The Gift of Silence: An Essay by Ron Rash

When readers ask how I came to be a writer, I usually mention several influences: my parents’ teaching by example the importance of reading; a grandfather who, though illiterate, was a wonderful storyteller; and, as I grew older, an awareness that my region had produced an inordinate number of excellent writers and that I might find a place in that tradition. Nevertheless, I believe what most made me a writer was my early difficulty with language.

My mother tells me that certain words were impossible for me to pronounce, especially those with j’s and g’s. Those hard consonants were like tripwires in my mouth, causing me to stumble over words such as “jungle” and “generous.” My parents hoped I would grow out of this problem, but by the time I was five, I’d made no improvement.
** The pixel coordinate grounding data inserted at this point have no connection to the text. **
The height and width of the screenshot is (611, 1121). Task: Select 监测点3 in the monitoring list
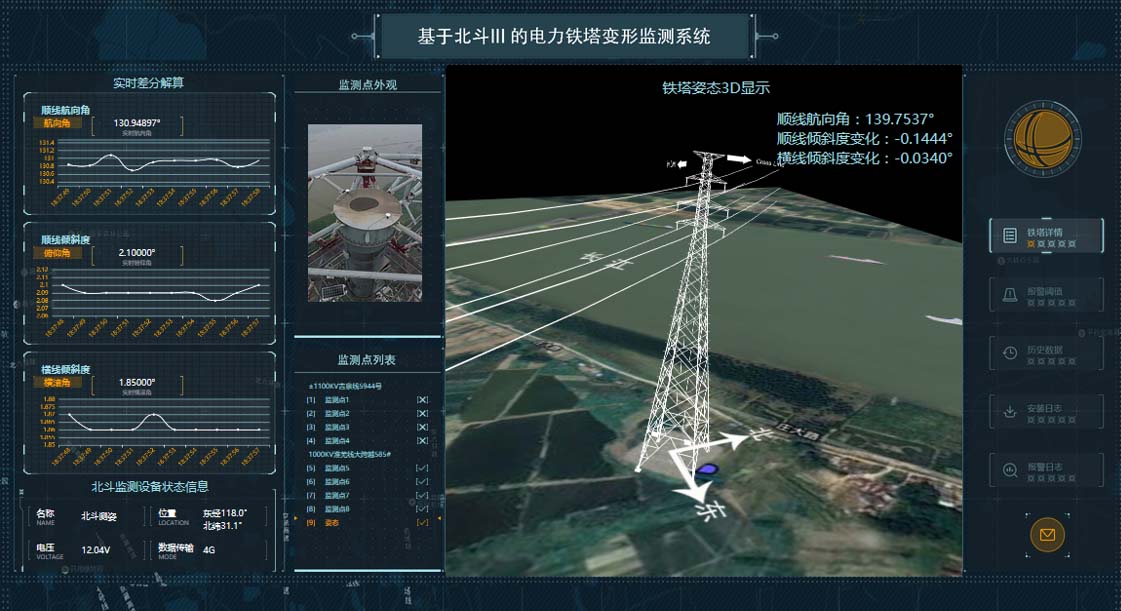337,427
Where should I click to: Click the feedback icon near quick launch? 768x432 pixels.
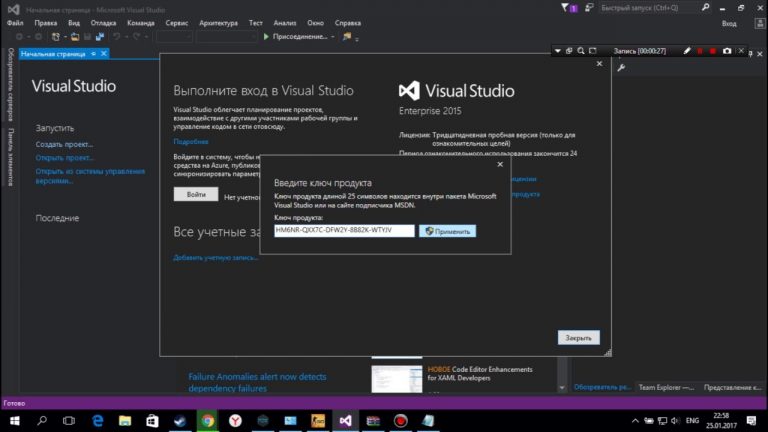[x=589, y=8]
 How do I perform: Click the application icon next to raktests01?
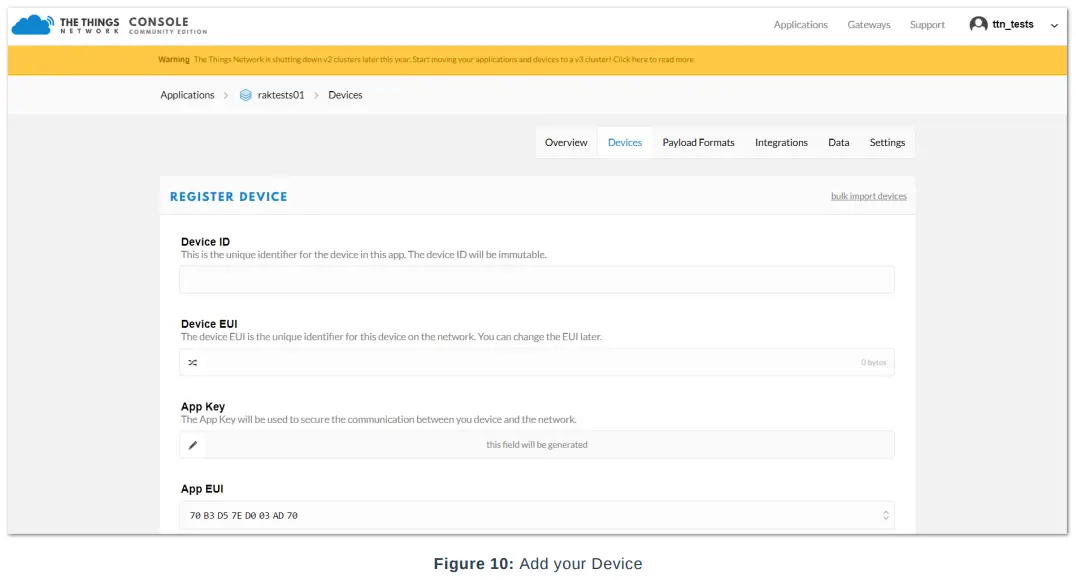pos(243,95)
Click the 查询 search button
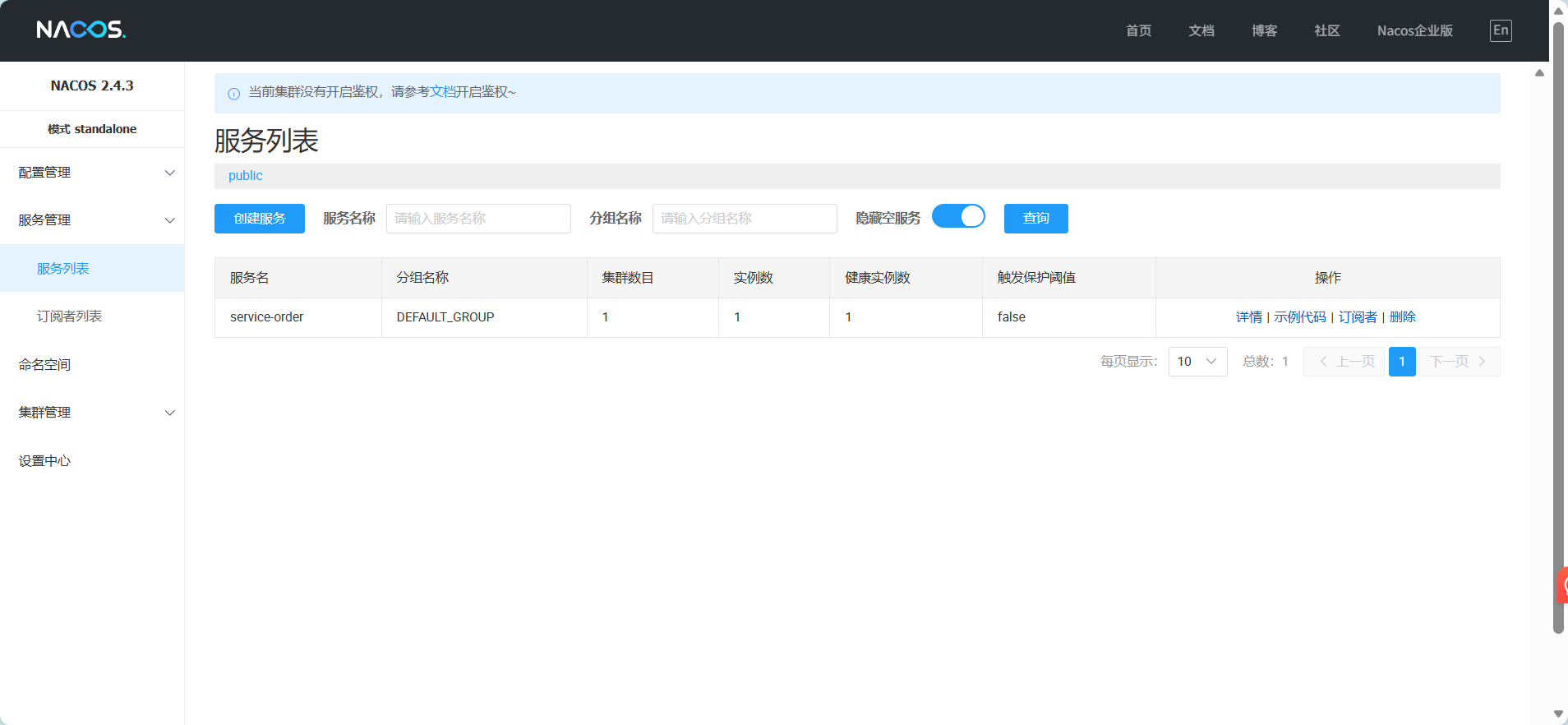1568x725 pixels. (1035, 219)

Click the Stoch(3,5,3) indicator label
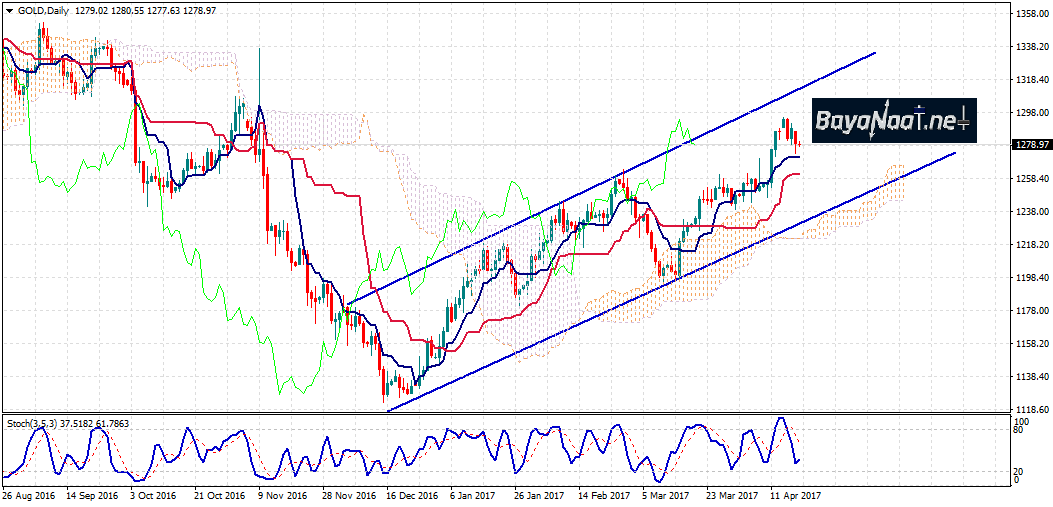(x=32, y=423)
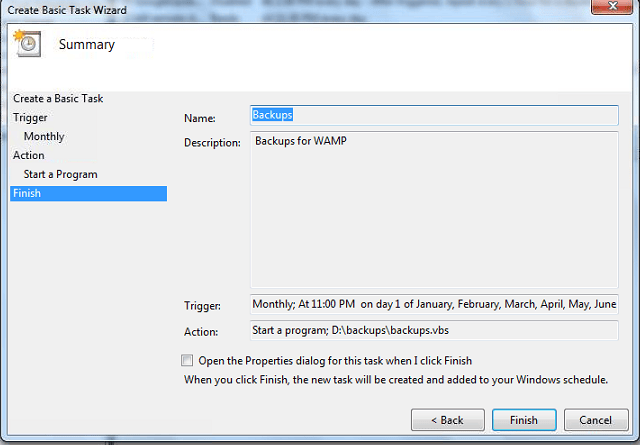Click the Name: label
This screenshot has width=640, height=445.
pyautogui.click(x=200, y=119)
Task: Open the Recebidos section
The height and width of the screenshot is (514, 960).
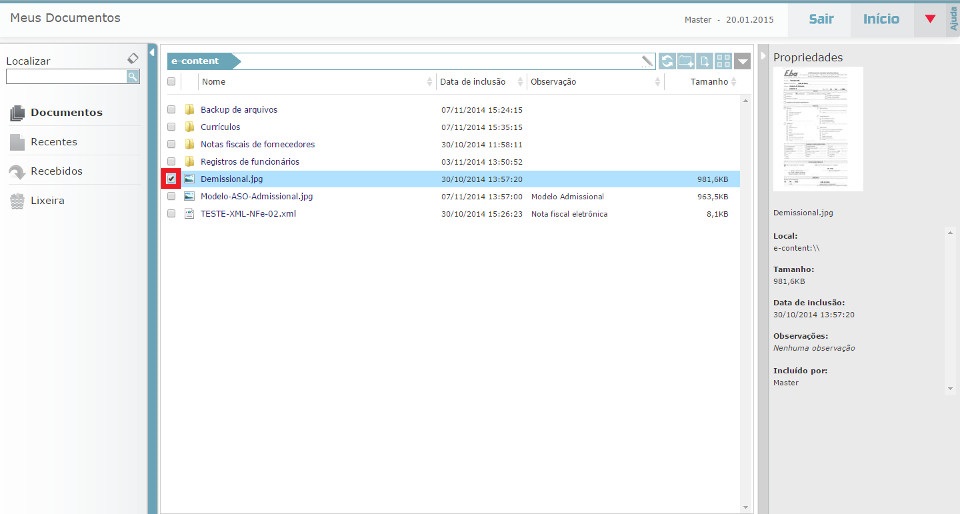Action: [x=56, y=171]
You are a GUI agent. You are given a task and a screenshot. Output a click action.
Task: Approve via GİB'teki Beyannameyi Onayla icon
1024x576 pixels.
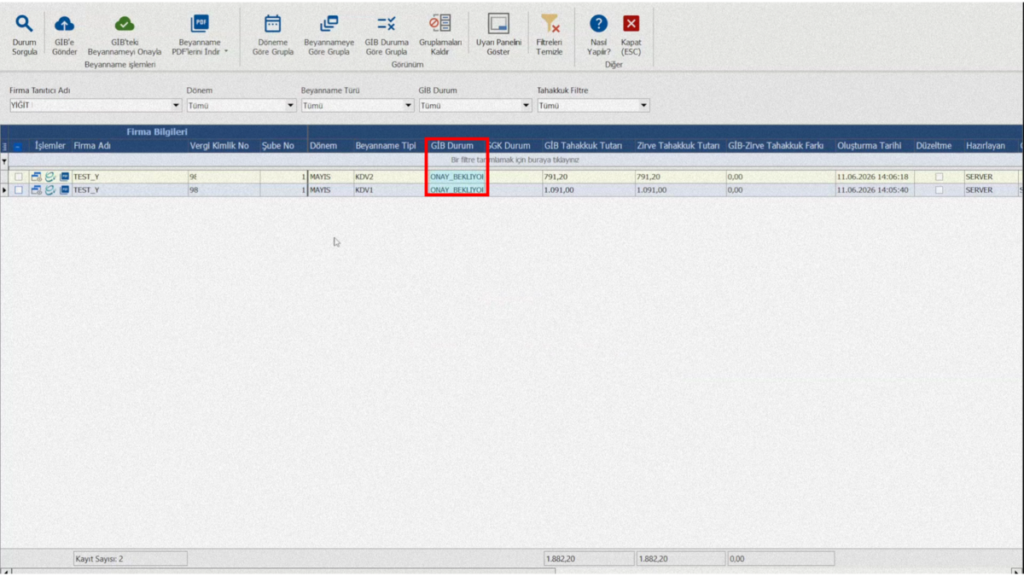[124, 24]
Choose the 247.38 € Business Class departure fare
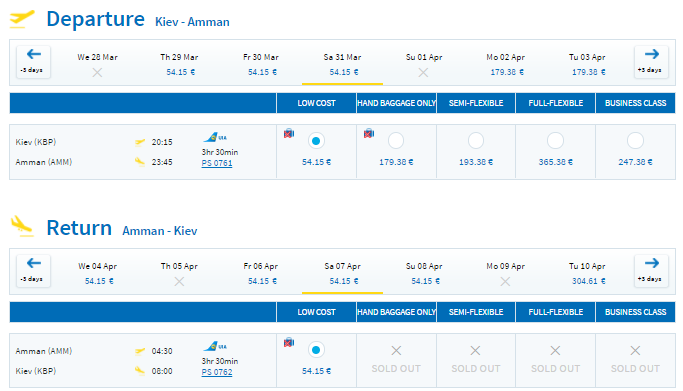This screenshot has height=391, width=683. pyautogui.click(x=635, y=141)
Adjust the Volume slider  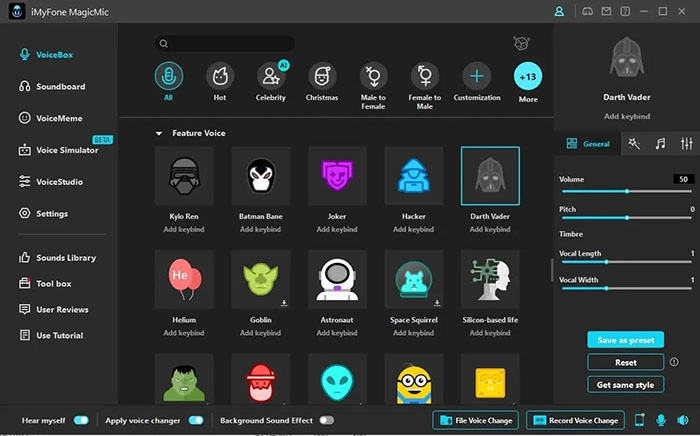click(627, 190)
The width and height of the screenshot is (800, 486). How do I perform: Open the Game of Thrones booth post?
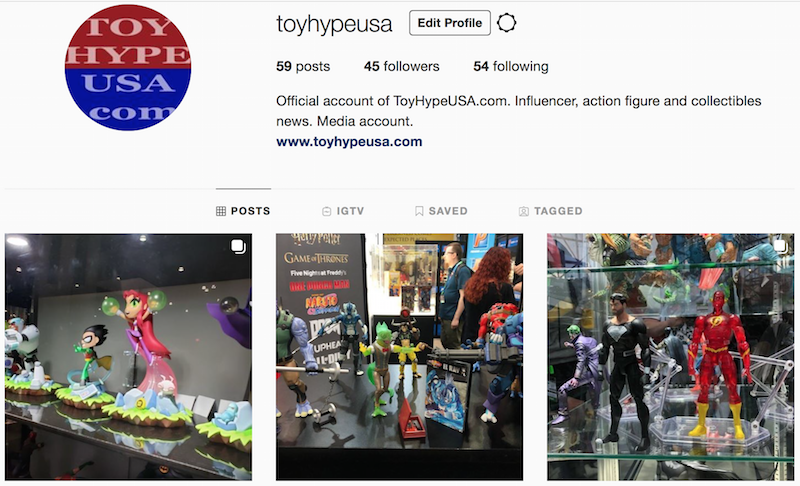399,357
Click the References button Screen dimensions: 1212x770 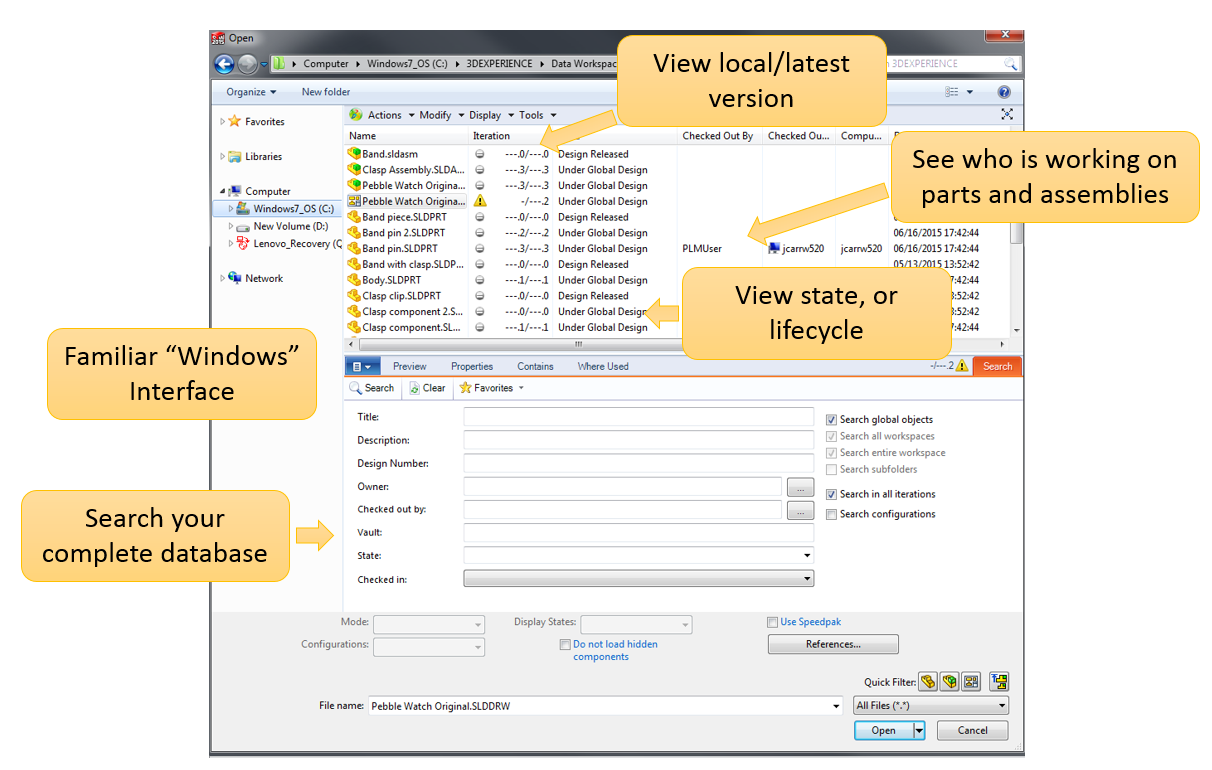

There was no speech therapist in the county, but one did drive in from the closest city once a week.

That once a week was a Saturday morning at the local high school. For an hour the therapist worked with me. I don’t remember much of what we did in those sessions, except that several times she held my hands to her face as she pronounced a word. I do remember how large and empty the classroom seemed with just the two of us in it, and how small I felt sitting in a desk made for teenagers.

I improved, enough so that by summer’s end the therapist said I needed no further sessions. I still had trouble with certain words (one that bedevils me even today is “gesture”), but not enough that when I entered first grade my classmates and teacher appeared to notice. Nevertheless, certain habits of silence had taken hold. It was not just self-consciousness. Even before my sessions with the speech therapist, I had convinced myself that if I listened attentively enough to others my own tongue would be able to mimic their words. So I listened more than I spoke. I became comfortable with silence, and, not surprisingly, spent a lot of time alone wandering nearby woods and creeks. I entertained myself with stories I made up, transporting myself into different places, different selves. I was in training to be a writer, though of course at that time I had yet to write more than my name.

Yet my most vivid memory of that summer is not the Saturday morning sessions at the high school but one night at my grandmother’s farmhouse. After dinner, my parents, grandmother and several other older relatives gathered on the front porch. I sat on the steps as the night slowly enveloped us, listening intently as their tongues set free words I could not master. Then it appeared. A bright-green moth big as an adult’s hand fluttered over my head and onto the porch, drawn by the light filtering through the screen door. The grown-ups quit talking as it brushed against the screen, circled overhead, and disappeared back into the night. It was a luna moth, I learned later, but in my mind that night it became indelibly connected to the way I viewed language--something magical that I grasped at but that was just out of reach.

In first grade, I began learning that loops and lines made from lead and ink could be as communicative as sound. Now, almost five decades later, language, spoken or written, is no longer out of reach, but it remains just as magical as that bright-green moth. What writer would wish it otherwise.